Но его большие черные глаза, усеянные золотистыми точками, как будто потускнели, словно заволоклись рыжеватой дымкой. Веки его задрожали, и он отвел глаза в сторону, как будто внезапно почувствовал какую-то неловкость, даже волнение. Это было почти болезненное ощущение, он весь даже подался инстинктивно назад.
Флора стояла неподвижно, глядя прямо на него, и заметила невольную дрожь, которая всегда охватывала его при встрече с женщиной и которую он всеми силами старался подавить.
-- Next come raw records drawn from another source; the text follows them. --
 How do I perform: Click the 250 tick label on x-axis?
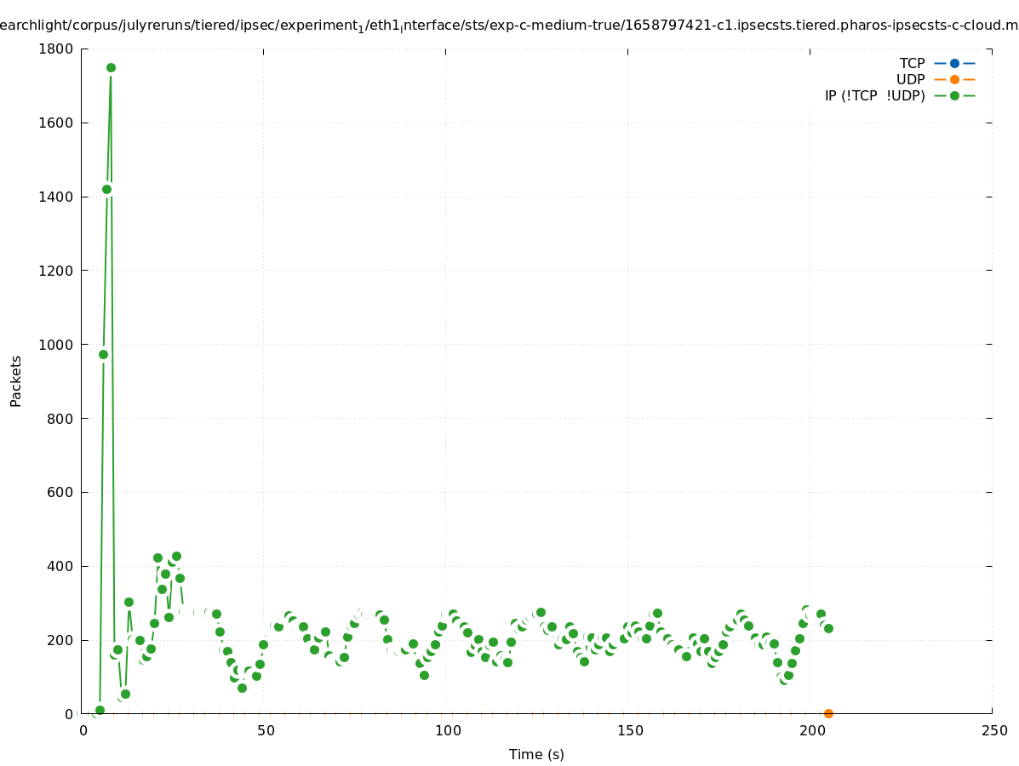(993, 731)
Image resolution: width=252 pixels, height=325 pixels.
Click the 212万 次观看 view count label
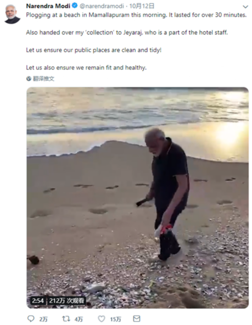click(66, 300)
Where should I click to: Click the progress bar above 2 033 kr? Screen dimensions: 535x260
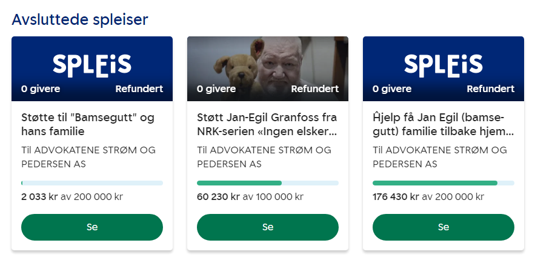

Это, по-видимому, огорчило и опечалило ее. Желая скрыть свое замешательство, Жак осведомился у Флоры, дома ли ее мать, хотя прекрасно знал, что та больна и давно уже не выходит из комнаты. Девушка кивнула в ответ и молча посторонилась, чтобы он мог, не задев ее, войти в калитку, а потом, гордо выпрямившись, вернулась к колодцу.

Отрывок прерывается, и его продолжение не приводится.